That's just a default choice handed to you by the manufacturer, by way of giving you a "travel unit" EVSE with the appropriate plug to charge at RV parks (the 50A RV receptacle, often used for 40A ranges).

Cars can actually charge at any rate from 6A to the hardware limit of your car - the car follows a signal from the EVSE ("charger") that tells it the safe amps to draw. The carmaker just didn't toss in gratis the necessary kit to do it. But some automakers will sell you the correct "dongle plug" for any ampacity of charging for not much at all. Or you can use another model of EVSE.

If you're going with a wall unit EVSE, the charge rate is a DIP switch setting.

32A is intended for travel where you need a complete charge overnight, and they give you the RV plug because it's found in RV parks. For daily driving it is overkill, and it's also too much for most house's electrical systems.

Anytime you add a load, you must do a NEC Article 220 Load Calculation e.g. NEC 220.82 alternate method. Whatever headroom remains in the Load Calc, you can charge the car at 80% of that (actual) or 100% of that (breaker).

The vast majority of people can actually get it done on a 240V/20A circuit! (Reddit veteran opening up on the "Giant Charger" crowd). That's 3.8 kW of actual charging, and if you're spending less than 2 hours a day commuting, it'll probably be plenty. It's worth a shot because it's practically free, given the existing stuff in your house.

That socket...

You can't just put a bigger breaker on any random wire. That breaker is 20A for a reason -- that wire is either 20A wire. The breaker protects the wire.

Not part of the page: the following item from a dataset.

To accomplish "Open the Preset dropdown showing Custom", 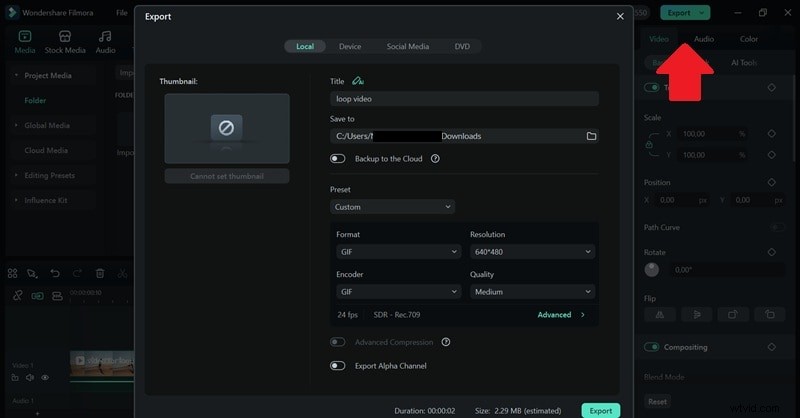I will click(x=392, y=207).
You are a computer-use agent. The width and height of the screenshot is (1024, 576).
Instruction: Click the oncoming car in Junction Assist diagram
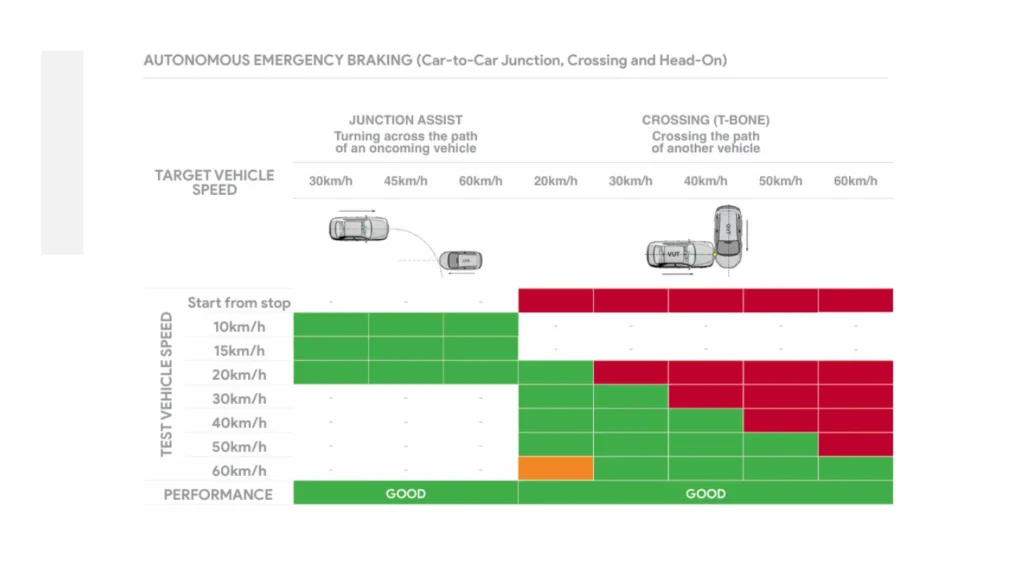tap(461, 261)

Actually, I'm not confident that it is 20A -- you'll need to find a bit of the sheath that is exposed and see if it says "12 AWG" or "AWG 12" - otherwise it is 14 AWG and that can only take a 15A breaker. One way to find out is get a cheapie 15A receptacle and see if the wire will fit in the backstab hole. If it won't fit, it's 12 AWG wire and you're good to 20A. So you can simply leave the breaker alone.

If it's 15A wire, you'll need to change that breaker to 15A, and I don't think we can dodge the GFCI requirement at that point. Check your state's amendments to NEC 2020 to see if they deleted the requirement.

Installing a new outlet under NEC 2020 will require GFCI protection at the outlet in most locations. However, I would argue this is an incorrect outlet and therefore, replacing it with a NEMA 6-20 is a repair :) which would not invoke the GFCI requirement. EVSEs contain smart GFCIs anyway.

enter image description here

The one on the right.

Install a steel junction box - I would go with a 4x4 steel box with a domed cover.

To get a 20A EVSE

If you are willing to get a wall-mount EVSE and hard-wire it, this is easy. Most of them have DIP switch settings to set the breaker size - make sure your choice does. Though I would be reluctant to buy a non-Tesla wall unit, since the whole industry just changed horses midstream and model year 2025 and on cars will be using the Tesla NACS connector.

If you are using the provided "travel EVSE", contact your manufacturer to see whether they make a NEMA 6-20 dongle for that EVSE. If it's Tesla, they definitely do, and it's $35.

You can also buy inexpensive "travel EVSE's" online - make sure it is UL listed.

Now, this isn't really code legal, but you can use a short cheater cord (NEMA 5-15R on one end, 6-15R on the other end) to plug the provided 120V/15A plug into 240V. Only do this with EVSEs - they are voltage-blind, and will still tell your car to draw 12A - and the car will figure out it's 240V. This will result in better than twice level 1 charging speed.